Re: [PATCH v7 12/12] iommu: Improve iopf_queue_flush_dev()

From: Jason Gunthorpe
Date: Mon Dec 04 2023 - 08:27:32 EST


On Mon, Dec 04, 2023 at 05:37:13AM +0000, Tian, Kevin wrote:
> > From: Baolu Lu <baolu.lu@xxxxxxxxxxxxxxx>
> > Sent: Monday, December 4, 2023 9:33 AM
> >
> > On 12/3/23 10:14 PM, Jason Gunthorpe wrote:
> > > On Sun, Dec 03, 2023 at 04:53:08PM +0800, Baolu Lu wrote:
> > >> Even if atomic replacement were to be implemented,
> > >> it would be necessary to ensure that all translation requests,
> > >> translated requests, page requests and responses for the old domain are
> > >> drained before switching to the new domain.
> > >
> > > Again, no it isn't required.
> > >
> > > Requests simply have to continue to be acked, it doesn't matter if
> > > they are acked against the wrong domain because the device will simply
> > > re-issue them..
> >
> > Ah! I start to get your point now.
> >
> > Even a page fault response is postponed to a new address space, which
> > possibly be another address space or hardware blocking state, the
> > hardware just retries.
>
> if blocking then the device shouldn't retry.

It does retry.

The device is waiting on a PRI, it gets back an completion. It issues
a new ATS (this is the rety) and the new-domain responds back with a
failure indication.

If the new domain had a present page it would respond with a
translation

If the new domain has a non-present page then we get a new PRI.

The point is from a device perspective it is always doing something
correct.

> btw if a stale request targets an virtual address which is outside of the
> valid VMA's of the new address space then visible side-effect will
> be incurred in handle_mm_fault() on the new space. Is it desired?

The whole thing is racy, if someone is radically changing the
underlying mappings while DMA is ongoing then there is no way to
synchronize 'before' and 'after' against a concurrent external device.

So who cares?

What we care about is that the ATC is coherent and never has stale
data. The invalidation after changing the translation ensures this
regardless of any outstanding un-acked PRI.
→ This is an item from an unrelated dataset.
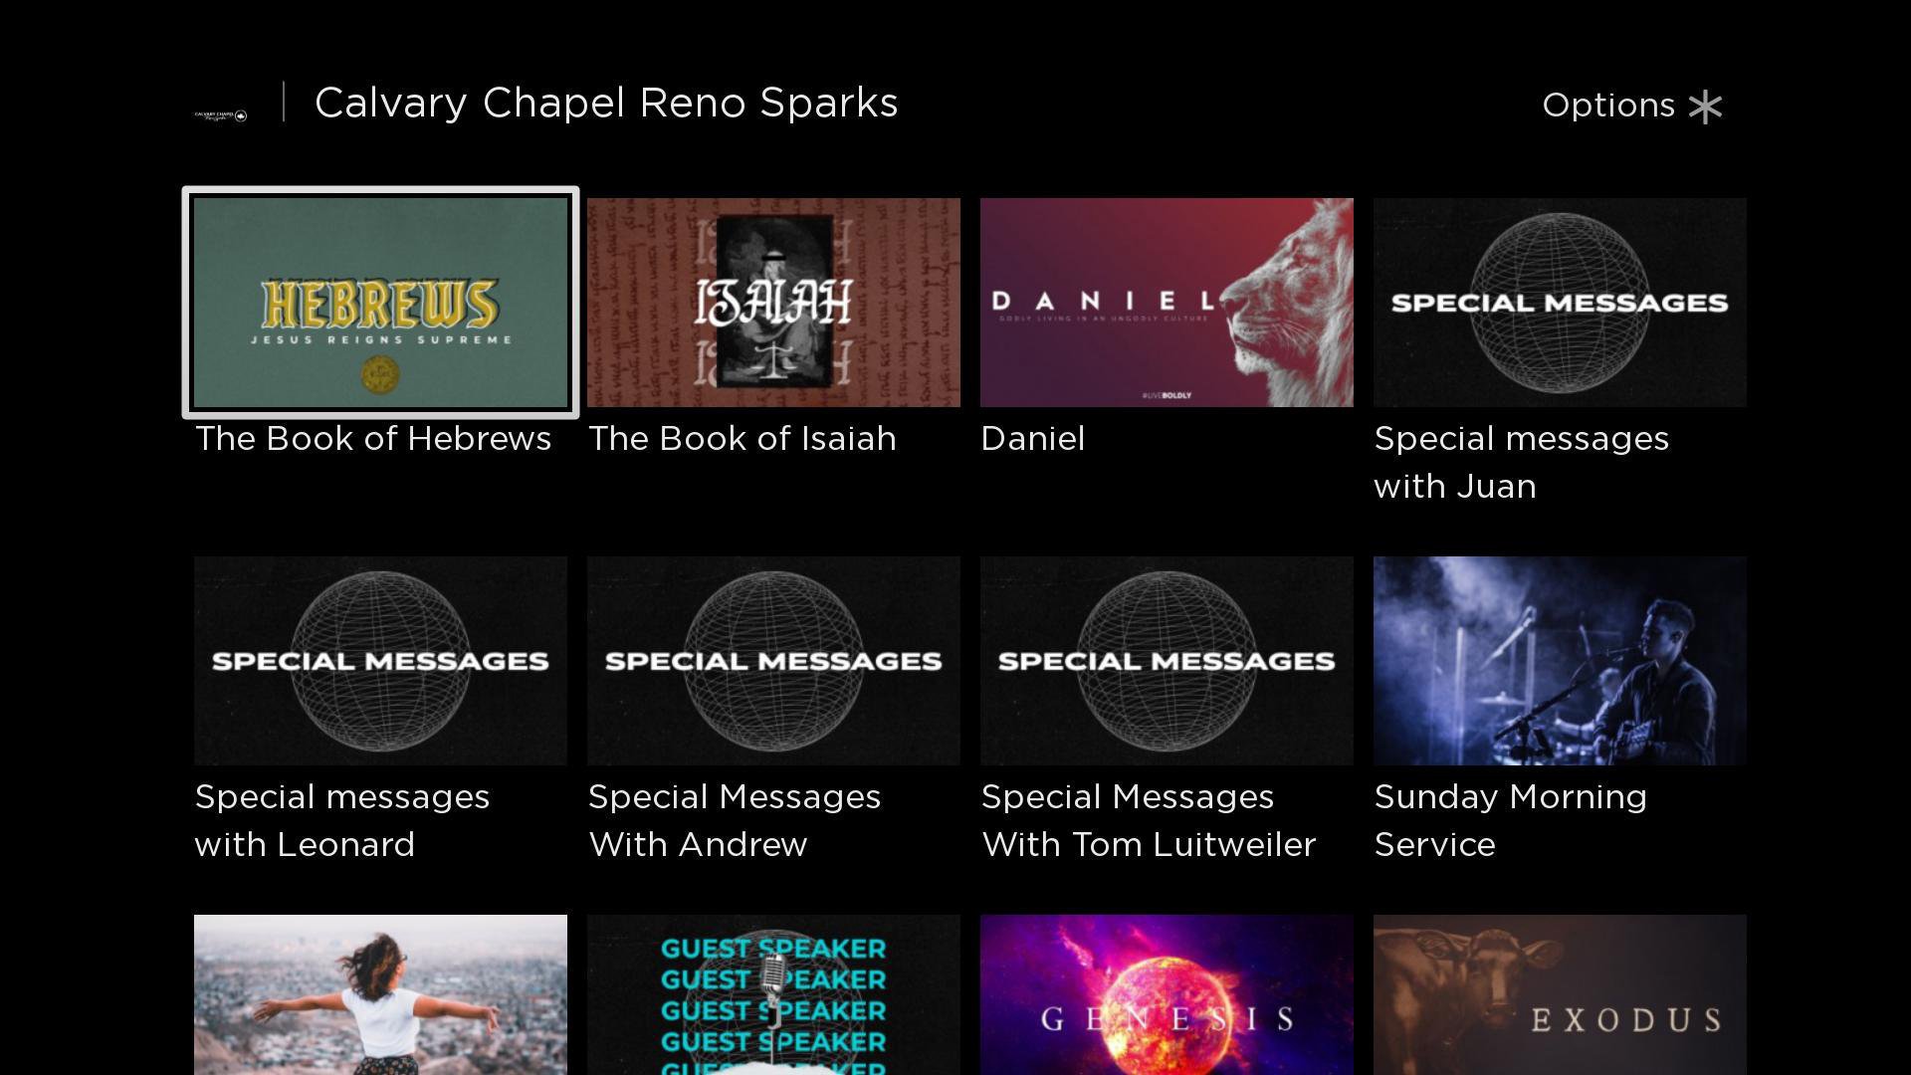
Task: Click the Sunday Morning Service title
Action: 1511,821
> Or if a pending response carries an error code (Invalid Request) from
> the old address space is received by the device when the new address
> space is already activated, the hardware will report an error even
> though there might be a valid mapping in the new space.

Again, all racy. If a DMA is ongoing at the same instant things are
changed there is no definitive way to say if it resolved before or
after.

The only thing we care about is that dmas that are completed before
see the before translation and dmas that are started after see the
after translation.

DMAs that cross choose one at random.

> I don't think atomic replace is the main usage for this draining
> requirement. Instead I'm more interested in the basic popular usage:
> attach-detach-attach and not convinced that no draining is required
> between iommu/device to avoid interference between activities
> from old/new address space.

Something like IDXD needs to halt DMAs on the PASID and flush all
outstanding DMA to get to a state where the PASID is quiet from the
device perspective. This is the only way to stop interference.

If the device is still issuing DMA after the domain changes then it is
never going to work right.

If *IDXD* needs some help to flush PRIs after it halts DMAs (because
it can't do it on its own for some reason) then IDXD should have an
explicit call to do that, after suspending new DMA.

We don't know what things devices will need to do here, devices that
are able to wait for PRIs to complete may want a cancelling flush to
speed that up, and that shouldn't be part of the translation change.

IOW the act of halting DMA and the act of changing the translation
really should be different things. Then we get into interesting
questions like what sequence is required for a successful FLR. :\

Jason